Bayer s’appuie sur 800 études déclarant les glyphosates non cancérigènes ; 7 procès sont déjà engagés dont 2 au siège de Monsanto à St Louis. On attend une décision à San Francisco dans un mois, et on verra si les autres tribunaux suivront. Il est évident que Bayer ne renoncera pas le cas échéant, à saisir la Supreme Court. Bayer avait déjà l’expérience de ce genre de procès aux USA pour un fluidifiant du sang, et plus de 20 000 plaintes. Le groupe allemand avait gagné tous les procès de référence. Bayer a mis en réserve 660 Mio € pour des frais de procédure durant les trois ans à venir, dont une grande partie pour le glyphosate. AM
Il faut rappeler une chose importante : de nombreux cabinets d’avocats US sont spécialisés dans les plaintes collectives avec demandes de dommages et intérêts. Ils font leur publicité dans les médias en soulignant leur capacité d’obtenir des sommes importantes. Les plaignants n’ont rien à débourser. Les cabinets portent le risque, et en cas de succès ils se paient royalement sur les sommes reçues.
En UE : cerner les usages de glyphosate pour l’étouffer ou éviter une décision d’interdiction ?

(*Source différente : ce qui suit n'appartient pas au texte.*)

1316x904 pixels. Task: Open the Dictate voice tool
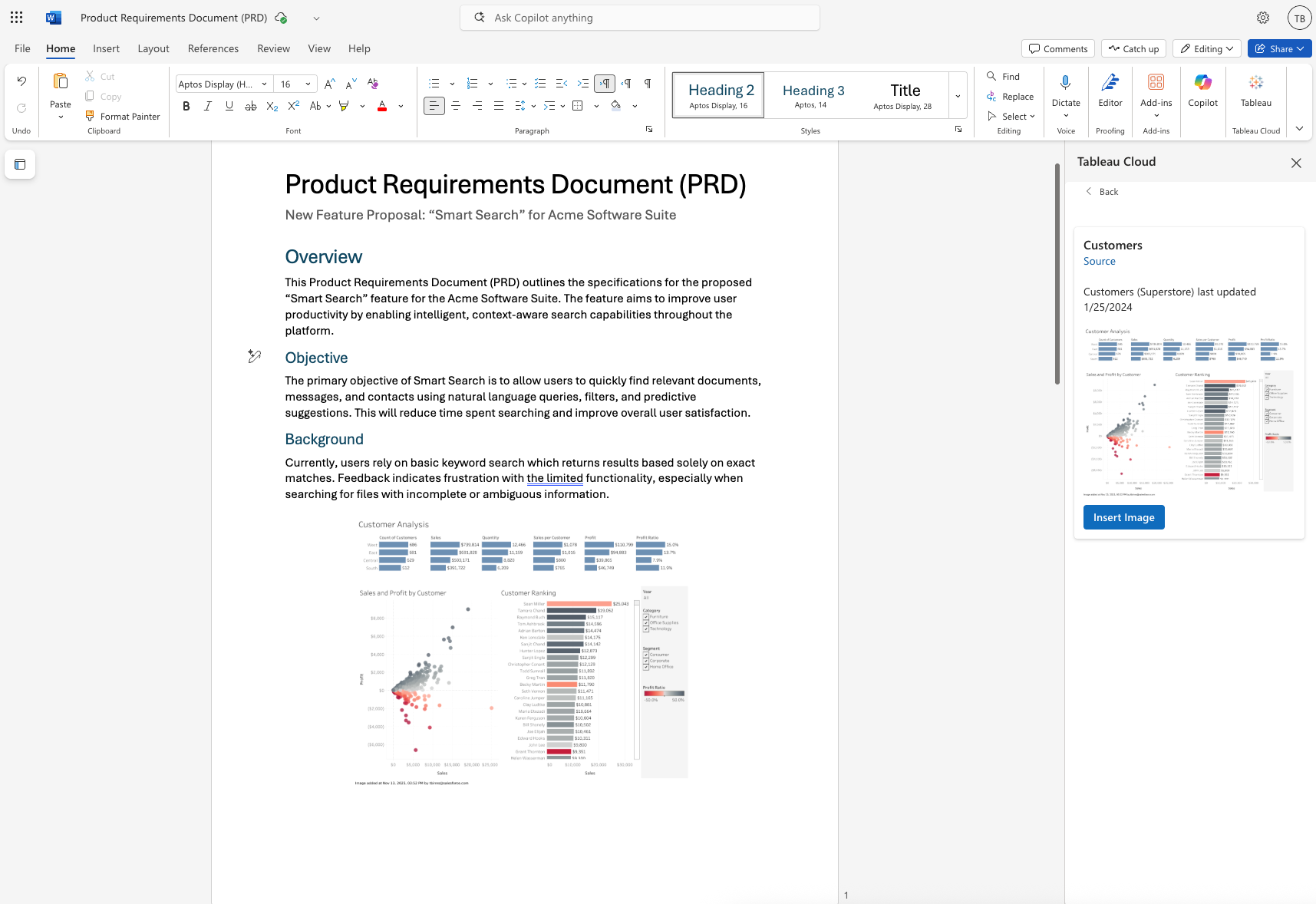coord(1065,91)
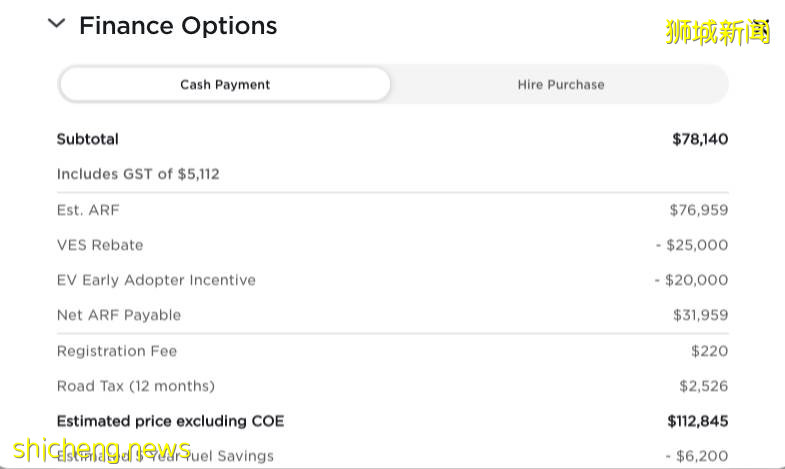
Task: Select the $76,959 ARF amount
Action: [699, 210]
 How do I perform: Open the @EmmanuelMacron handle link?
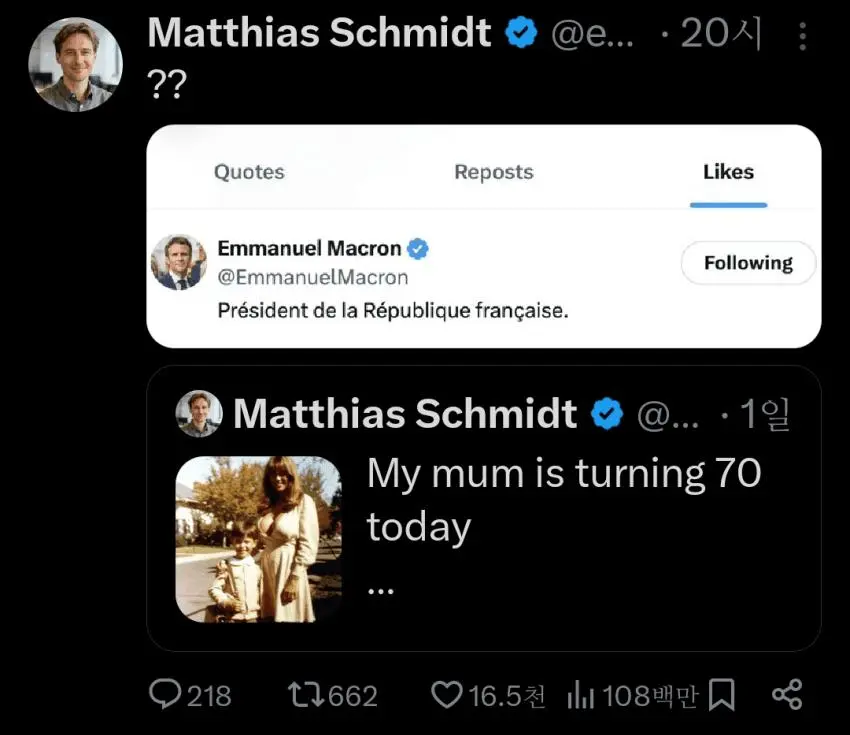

L’opinion publique européenne est largement hostile au glyphosate, après tant de campagnes orchestrées contre ce produit. Mais la même opinion n’est pas consciente du fait qu’il y a en UE 300 à 400 produits qui contiennent du glyphosate. S’il n’y a pas d’interdiction totale, les restrictions d’utilisation se multiplient, surtout en Europe. Mais il est juste de dire que c’est le cas aussi aux USA et au Canada. Les villes de Los Angeles et de Vancouver par exemple se déclarent libres de glyphosate, ce qui touche d’ailleurs peu les agriculteurs. Le Brésil déclare le glyphosate non cancérigène, pour éviter la fin prochaine des autorisations, et après des années durant lesquelles la réévaluation des risques a trainé.
Les interdictions d’utilisations les plus nombreuses en UE concernent les jardins familiaux et les espaces verts publics. Les agriculteurs danois, italiens et tchèques doivent renoncer à cet accélérateur de maturation des céréales. L’Allemagne a prévu une sortie du glyphosate dans le programme de gouvernement de la grande coalition au pouvoir. Elle vient d’annoncer qu’il n’y aura pas d’interdiction totale. En France on poursuit maintenant une stratégie de diminution des usages vers une réduction de 85 % en 2021.
En Belgique, l’utilisation est interdite dans les jardins privés. En Italie la maturation accélérée est interdite ainsi que les utilisations dans les espaces publics. Les Pays-Bas interdisent toute utilisation dite non commerciale ! Le Portugal n’en veut plus sur les espaces verts publics. La Suède interdit les usages dits privés. La Tchéquie qui interdit l’accélération de la maturation, restreint en outre les usages en terre labourables.
Mais des décisions d’entreprises interviennent également. Une poignée de laiteries demandent à leurs livreurs de renoncer à cet herbicide. De chaine de distribution commencent à prêcher la minimisation des utilisations.
PS Les cabinets américains, qui propèrent dans ces procès à plusieurs centaines de millions de dollars, font leurs choux gras des restrictions et hésitations européennes. C’est le cas par exemple des cabinets Baum-Hedlund-Aristéi et Goldmann à Los Angeles.